Adjuvant therapy for acute sinusitis includes intranasal corticosteroids, saline nasal irrigation or lavage, topical or oral decongestants, mucolytics, and topical or oral antihistamines.
Intranasal corticosteroids have shown objective clinical improvement in children with acute bacterial sinusitis and are recommended as an adjunctive therapy.
Saline nasal irrigation or lavage (not saline nasal spray) has been used to remove debris from the nasal cavity and temporarily reduce tissue edema to promote drainage from the sinuses.
Topical or oral decongestants, mucolytics, and topical or oral antihistamines are not generally recommended for acute bacterial sinusitis in children. Antihistamine therapy is useful in reducing typical allergic symptoms in children with atopy who also have acute sinusitis. Adequate hydration and mucolytic agents might be useful in children with acute bacterial rhinosinusitis as they facilitate sinus drainage and help achieve symptomatic relief.

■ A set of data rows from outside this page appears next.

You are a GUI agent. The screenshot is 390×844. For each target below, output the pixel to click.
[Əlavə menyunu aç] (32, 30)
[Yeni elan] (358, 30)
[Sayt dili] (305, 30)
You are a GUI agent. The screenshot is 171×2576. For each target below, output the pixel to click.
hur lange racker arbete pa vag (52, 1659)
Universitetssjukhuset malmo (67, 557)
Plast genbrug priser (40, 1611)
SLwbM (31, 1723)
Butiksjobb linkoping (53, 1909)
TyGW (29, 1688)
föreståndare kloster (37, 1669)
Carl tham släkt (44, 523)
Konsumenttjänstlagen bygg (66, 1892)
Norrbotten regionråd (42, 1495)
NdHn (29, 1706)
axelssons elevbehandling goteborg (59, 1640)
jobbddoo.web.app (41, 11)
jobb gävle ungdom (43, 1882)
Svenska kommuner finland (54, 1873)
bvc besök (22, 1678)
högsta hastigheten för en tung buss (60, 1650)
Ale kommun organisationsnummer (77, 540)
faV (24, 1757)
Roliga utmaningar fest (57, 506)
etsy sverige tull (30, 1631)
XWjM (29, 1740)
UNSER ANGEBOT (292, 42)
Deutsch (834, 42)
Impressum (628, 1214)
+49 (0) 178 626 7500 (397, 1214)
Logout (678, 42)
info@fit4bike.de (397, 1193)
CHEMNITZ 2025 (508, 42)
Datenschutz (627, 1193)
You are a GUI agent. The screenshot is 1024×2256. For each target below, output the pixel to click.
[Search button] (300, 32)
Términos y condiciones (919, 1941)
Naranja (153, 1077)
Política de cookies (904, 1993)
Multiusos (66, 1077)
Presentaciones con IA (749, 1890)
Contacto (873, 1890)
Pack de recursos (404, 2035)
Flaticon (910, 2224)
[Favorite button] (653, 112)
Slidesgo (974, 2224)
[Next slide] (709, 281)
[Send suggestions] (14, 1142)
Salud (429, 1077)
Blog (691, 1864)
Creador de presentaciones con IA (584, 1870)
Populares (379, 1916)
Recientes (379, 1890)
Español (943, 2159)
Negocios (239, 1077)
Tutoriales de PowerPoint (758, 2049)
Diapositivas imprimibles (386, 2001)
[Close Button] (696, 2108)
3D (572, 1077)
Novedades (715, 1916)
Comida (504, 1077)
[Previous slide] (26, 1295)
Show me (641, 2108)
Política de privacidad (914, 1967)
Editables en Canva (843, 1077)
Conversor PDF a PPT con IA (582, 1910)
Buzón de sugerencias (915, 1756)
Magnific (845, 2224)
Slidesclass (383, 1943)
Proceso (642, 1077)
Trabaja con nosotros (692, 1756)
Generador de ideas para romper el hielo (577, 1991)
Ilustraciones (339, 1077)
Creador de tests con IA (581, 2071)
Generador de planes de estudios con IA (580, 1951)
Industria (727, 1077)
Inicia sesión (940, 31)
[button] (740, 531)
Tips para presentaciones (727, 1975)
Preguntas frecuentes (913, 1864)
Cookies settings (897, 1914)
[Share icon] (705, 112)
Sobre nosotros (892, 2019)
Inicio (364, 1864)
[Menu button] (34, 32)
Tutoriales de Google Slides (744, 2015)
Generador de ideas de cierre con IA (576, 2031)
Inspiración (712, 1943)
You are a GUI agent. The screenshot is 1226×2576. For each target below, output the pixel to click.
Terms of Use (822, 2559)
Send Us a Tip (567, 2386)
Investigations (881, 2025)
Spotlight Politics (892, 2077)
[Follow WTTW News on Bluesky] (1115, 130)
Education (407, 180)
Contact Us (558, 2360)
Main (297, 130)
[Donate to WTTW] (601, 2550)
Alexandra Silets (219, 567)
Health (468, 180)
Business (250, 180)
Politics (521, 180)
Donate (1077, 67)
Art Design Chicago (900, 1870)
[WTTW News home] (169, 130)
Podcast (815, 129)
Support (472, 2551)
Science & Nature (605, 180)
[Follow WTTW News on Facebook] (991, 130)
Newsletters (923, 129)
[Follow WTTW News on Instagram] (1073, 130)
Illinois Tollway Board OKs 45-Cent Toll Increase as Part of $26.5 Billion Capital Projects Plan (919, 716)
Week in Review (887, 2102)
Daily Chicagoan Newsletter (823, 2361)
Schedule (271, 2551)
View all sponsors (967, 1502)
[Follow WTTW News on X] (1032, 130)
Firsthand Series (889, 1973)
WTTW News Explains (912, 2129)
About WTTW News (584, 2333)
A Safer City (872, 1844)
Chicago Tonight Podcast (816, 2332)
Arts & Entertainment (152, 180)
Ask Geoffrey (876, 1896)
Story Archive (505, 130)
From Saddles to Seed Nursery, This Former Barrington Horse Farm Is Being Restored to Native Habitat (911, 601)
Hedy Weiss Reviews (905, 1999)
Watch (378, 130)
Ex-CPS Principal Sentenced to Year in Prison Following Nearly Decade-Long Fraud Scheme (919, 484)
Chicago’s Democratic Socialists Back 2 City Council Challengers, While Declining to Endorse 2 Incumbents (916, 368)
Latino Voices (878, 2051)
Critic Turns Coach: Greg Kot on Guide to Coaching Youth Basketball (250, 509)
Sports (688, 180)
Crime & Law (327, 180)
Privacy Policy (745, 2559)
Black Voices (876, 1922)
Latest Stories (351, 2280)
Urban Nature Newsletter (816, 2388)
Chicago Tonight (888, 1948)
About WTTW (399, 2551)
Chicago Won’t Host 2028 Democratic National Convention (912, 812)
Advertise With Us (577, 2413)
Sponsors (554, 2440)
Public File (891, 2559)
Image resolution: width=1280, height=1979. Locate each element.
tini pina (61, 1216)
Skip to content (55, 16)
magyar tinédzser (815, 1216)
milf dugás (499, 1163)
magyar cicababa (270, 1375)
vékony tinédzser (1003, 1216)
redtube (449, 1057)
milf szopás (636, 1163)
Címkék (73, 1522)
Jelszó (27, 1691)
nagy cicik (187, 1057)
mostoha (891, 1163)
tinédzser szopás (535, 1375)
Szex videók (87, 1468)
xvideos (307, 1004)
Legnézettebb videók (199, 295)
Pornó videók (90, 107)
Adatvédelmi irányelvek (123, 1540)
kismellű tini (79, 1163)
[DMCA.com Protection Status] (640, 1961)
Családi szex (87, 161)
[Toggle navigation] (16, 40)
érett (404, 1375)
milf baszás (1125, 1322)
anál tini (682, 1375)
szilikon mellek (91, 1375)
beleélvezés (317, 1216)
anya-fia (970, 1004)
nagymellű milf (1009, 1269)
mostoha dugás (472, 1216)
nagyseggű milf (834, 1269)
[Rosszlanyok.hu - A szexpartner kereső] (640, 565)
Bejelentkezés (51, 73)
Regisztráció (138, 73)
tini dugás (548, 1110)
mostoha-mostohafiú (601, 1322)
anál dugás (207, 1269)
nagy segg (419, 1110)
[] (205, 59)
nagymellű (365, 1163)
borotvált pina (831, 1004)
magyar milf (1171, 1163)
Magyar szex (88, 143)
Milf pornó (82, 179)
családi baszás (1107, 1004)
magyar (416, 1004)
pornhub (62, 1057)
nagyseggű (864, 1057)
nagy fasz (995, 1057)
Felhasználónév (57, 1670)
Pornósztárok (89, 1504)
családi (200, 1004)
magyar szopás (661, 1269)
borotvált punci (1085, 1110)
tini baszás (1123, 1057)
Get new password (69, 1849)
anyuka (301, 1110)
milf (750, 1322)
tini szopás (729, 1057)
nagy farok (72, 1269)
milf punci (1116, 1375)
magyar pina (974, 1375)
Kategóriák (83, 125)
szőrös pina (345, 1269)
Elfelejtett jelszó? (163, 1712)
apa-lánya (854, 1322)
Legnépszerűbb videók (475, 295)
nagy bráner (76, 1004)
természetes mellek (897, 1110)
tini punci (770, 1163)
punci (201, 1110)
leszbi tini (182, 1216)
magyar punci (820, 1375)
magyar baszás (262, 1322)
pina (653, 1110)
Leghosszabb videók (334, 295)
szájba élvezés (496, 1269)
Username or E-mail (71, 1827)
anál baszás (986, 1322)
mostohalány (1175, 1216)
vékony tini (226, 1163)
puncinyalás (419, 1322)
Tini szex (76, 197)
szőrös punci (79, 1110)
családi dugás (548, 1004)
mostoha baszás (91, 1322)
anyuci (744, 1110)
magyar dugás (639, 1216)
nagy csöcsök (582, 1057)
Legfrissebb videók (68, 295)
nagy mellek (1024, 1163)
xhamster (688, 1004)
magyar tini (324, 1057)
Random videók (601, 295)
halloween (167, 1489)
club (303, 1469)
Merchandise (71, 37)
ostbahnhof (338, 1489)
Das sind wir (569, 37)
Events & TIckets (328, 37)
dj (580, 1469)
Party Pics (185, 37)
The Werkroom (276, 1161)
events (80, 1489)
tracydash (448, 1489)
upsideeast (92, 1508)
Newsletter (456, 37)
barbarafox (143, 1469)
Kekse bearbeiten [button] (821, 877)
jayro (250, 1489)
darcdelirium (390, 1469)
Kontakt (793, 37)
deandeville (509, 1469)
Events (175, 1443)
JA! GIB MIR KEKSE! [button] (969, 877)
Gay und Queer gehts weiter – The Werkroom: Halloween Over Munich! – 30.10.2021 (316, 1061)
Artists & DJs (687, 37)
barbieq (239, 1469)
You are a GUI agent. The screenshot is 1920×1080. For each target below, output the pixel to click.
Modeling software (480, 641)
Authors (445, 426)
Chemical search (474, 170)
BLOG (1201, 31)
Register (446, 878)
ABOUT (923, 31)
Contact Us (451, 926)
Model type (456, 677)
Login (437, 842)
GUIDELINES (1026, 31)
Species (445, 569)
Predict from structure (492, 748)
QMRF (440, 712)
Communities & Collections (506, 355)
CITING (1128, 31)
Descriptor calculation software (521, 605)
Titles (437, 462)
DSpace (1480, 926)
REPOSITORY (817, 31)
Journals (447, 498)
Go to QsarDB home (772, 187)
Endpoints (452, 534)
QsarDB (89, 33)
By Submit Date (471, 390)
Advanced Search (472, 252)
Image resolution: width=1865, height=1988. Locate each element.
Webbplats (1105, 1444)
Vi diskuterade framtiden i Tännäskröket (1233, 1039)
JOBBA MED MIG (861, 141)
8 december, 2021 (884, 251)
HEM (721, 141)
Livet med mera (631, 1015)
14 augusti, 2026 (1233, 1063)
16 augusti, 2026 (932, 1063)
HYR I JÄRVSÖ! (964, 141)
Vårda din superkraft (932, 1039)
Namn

Children who fail to respond to medical therapy or those with frequent recurrences should be indicated surgery aimed at the drainage of sinuses. Surgical approaches include the following:
- Functional endoscopic sinus surgery
- Removal of the uncinate process, anterior ethmoidectomy, and maxillary antrostomy (most common)
- Balloon sinuplasty
Functional endoscopic sinus surgery is currently the best therapeutic option, which has shown success in about 75% of patients with complicated, persistent bacterial sinusitis.